QuoteOf all the topics to read up on in Romhacking, debugging doesn't seem to be a topic covered all that much. Sure, there are plenty of documents for the basics and source code for various hacks and reverse-engineering, but not much for debugging. For those looking to take the next step, learning how to use a debugger is a paramount in attaining that goal. Not only just learning the concepts of debugging, but knowing how to apply them to help hack a game.

Before I even begin with explaining the debugging aspects, there are certain hardware details that must be known before anyone can even begin to learn debugging. Otherwise it's kinda like wanderering through the dark with no clue where you're going. Since the NES is my area of expertise, we'll be using that as an example. Keep in mind that Romhacking and debugging concepts are more or less universal concepts that can be applied to other systems.

What you need to know about the NES:

-Be able to differentiate between RAM and ROM addresses.
-ROM is pretty simple, that's the physical ROM on your computer and the addresses you are viewing in a hex .
-ROM is usually split into two parts: PRG-ROM and CHR-ROM. PRG stands for Program(Code) and CHR stands for Character(Graphics). Some games/mappers only have one ROM with the graphics lumped into the PRG-ROM.
-Now RAM refers to the memory of the NES and there are three types of memory for the NES: CPU, PPU and Sprite. Each memory mode has it owns memory map which basically tells the NES what to put where in memory
-Here are the general memory maps for the CPU and PPU

CPU
Internal RAM
$00-800
RAM Mirrors
$800-2000
Registers galore etc (not important for our purposes)
$2000-6000
Cartridge RAM (Not all games have/use this)
$6000-8000
PRG-RAM
$8000-FFFF

PPU
Pattern Table #0
$00-1000
Pattern Table #1
$1000-2000
Name Table #0
$2000-23C0
Attribute Table #0
$23C0-2400
Background Palette
$3F00-3F10
Sprite Palette
$3F10-3F20

Now let me breakdown what some of these terms are.

First there's RAM and Cartridge RAM which are basically the same thing. The only difference between the two is that Internal RAM is located within the NES and Cartridge RAM is located in the cartidge itself for extra RAM. The game stores various variables in this area. Stuff like HP, Strength, enemy counter rates, text positions. RAM is dynamic.

Then there's PRG-RAM. You must know the difference between PRG-ROM and -RAM. The NES cannot access the entire ROM banks at one time. It is limited to accessing 32kb's of ROM banks at a time and that 32kb goes straight into PRG-RAM. Bank sizes are dependent on mapper and setup and vary like so:

32kb(note some PRG-RAM/ROM sizes are 32kb therefore the entire PRG-ROM can be accessed in one shot)
16kb
8kb

The last bank in the PRG-ROM is always mapped to $C000 or $E000 in the PRG-RAM depending on bank size. This is what is referred to as the fixed bank. It cannot be moved or changed with another bank.

Name Table is basically the screen coordinates graphics appear on and the attribute table details colors for the graphics etc.

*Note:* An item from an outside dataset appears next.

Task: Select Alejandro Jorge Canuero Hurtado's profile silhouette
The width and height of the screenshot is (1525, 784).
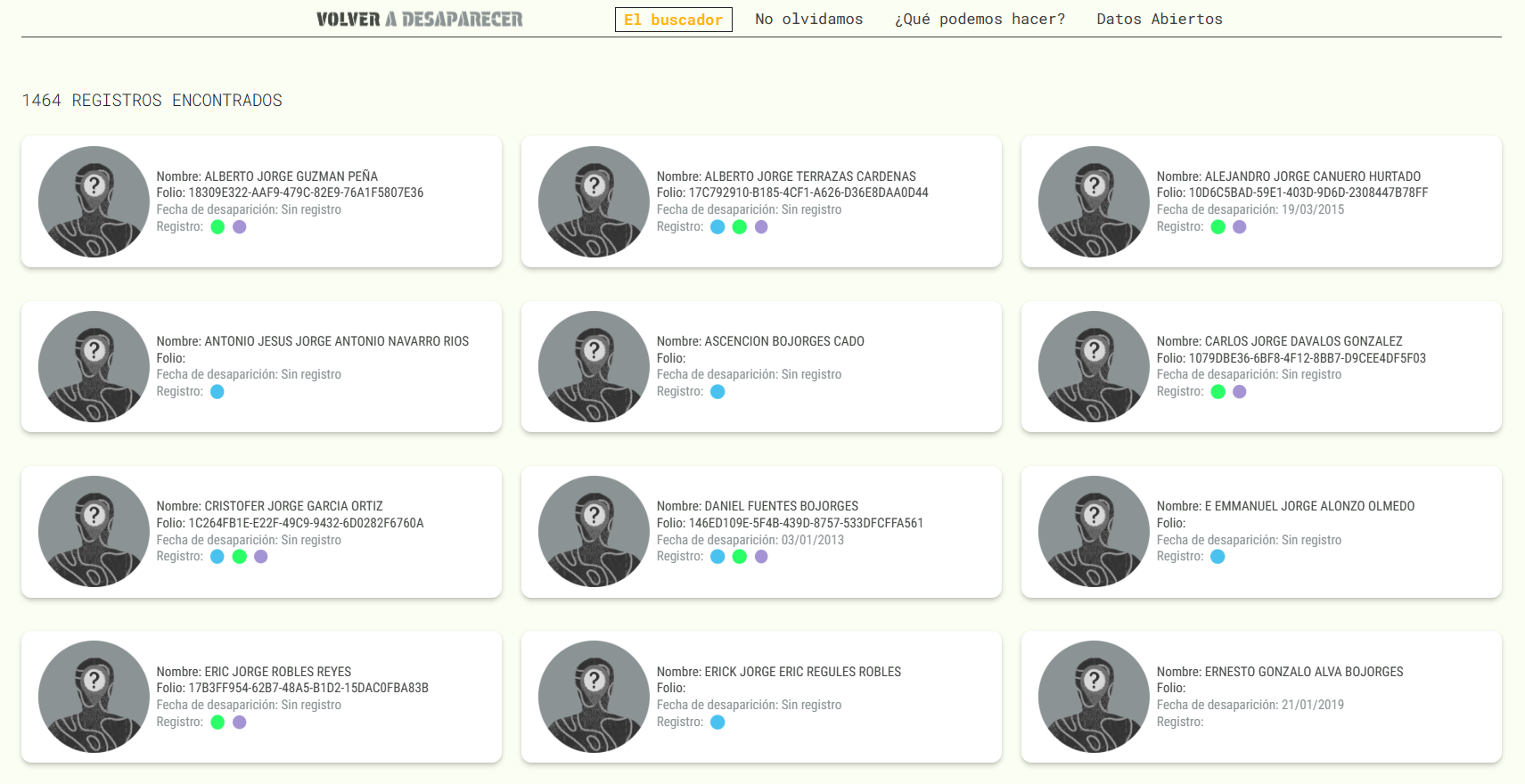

Keep in mind that a game does not use/access ROM addresses. They do not exist. A game will only use RAM addresses. That is why something like text pointers don't always match up with their ROM addresses. It's not pointing to the ROM, it's pointing to wherever the text is stored in RAM.

That should cover most of it, let's move onto actual debugging concepts now.

A debugger is mainly used to have the a break/stop/whatever just before certain ASM instructions are executed by the game. You set the conditions in which that happens with a debugger. We call them breakpoints, if you want to keep it simple think of it as a point in which to take a break. There are three main types of breakpoints they are:

Read - This is when we want to know when the game is accessing variables in RAM, text being accessed from PRG-RAM etc. Breaking when reading data and variables.
Write - This is mainly for when we want to know when variables are being written to RAM by the game like player stats. We don't usually use it for something like PRG-RAM because that's more like static data, but for something like RAM as it is dynamic aka ever changing.
Execute- This is when we want to know when the game is accessing specific ASM instructions from the PRG-RAM.

Breakpoints can be used for the three types of memory the NES has. Want to know when/how a graphic tile appears on the screen, set a write breakpoint for the PPU address etc.

Now onto the actual debugger.

What you want to do is load up the FCEUX emulator with a game of your choice, which by the way is one of the best emulators/debuggers I have ever used, and at that top bar you'll see a bunch of options. Click Debug -> Debugger. Don't let it overwhelm you, but the main thing you should is that on the left is the entire scrollable memory map of the CPU. Then to the right, you'll see a bunch of buttons. The important ones are Run and Step Into which are used for when you want the game to "Run" normally etc for the former and to go through each ASM instruction step by step for the latter. Then there's the breakpoint screen to the right of the button. There's the Add, Delete and Edit which are all self explanatory (add breakpoint, delete...). Click Add and it'll bring up the breakpoint menu where you input the address you want to break on and the type of breakpoint etc.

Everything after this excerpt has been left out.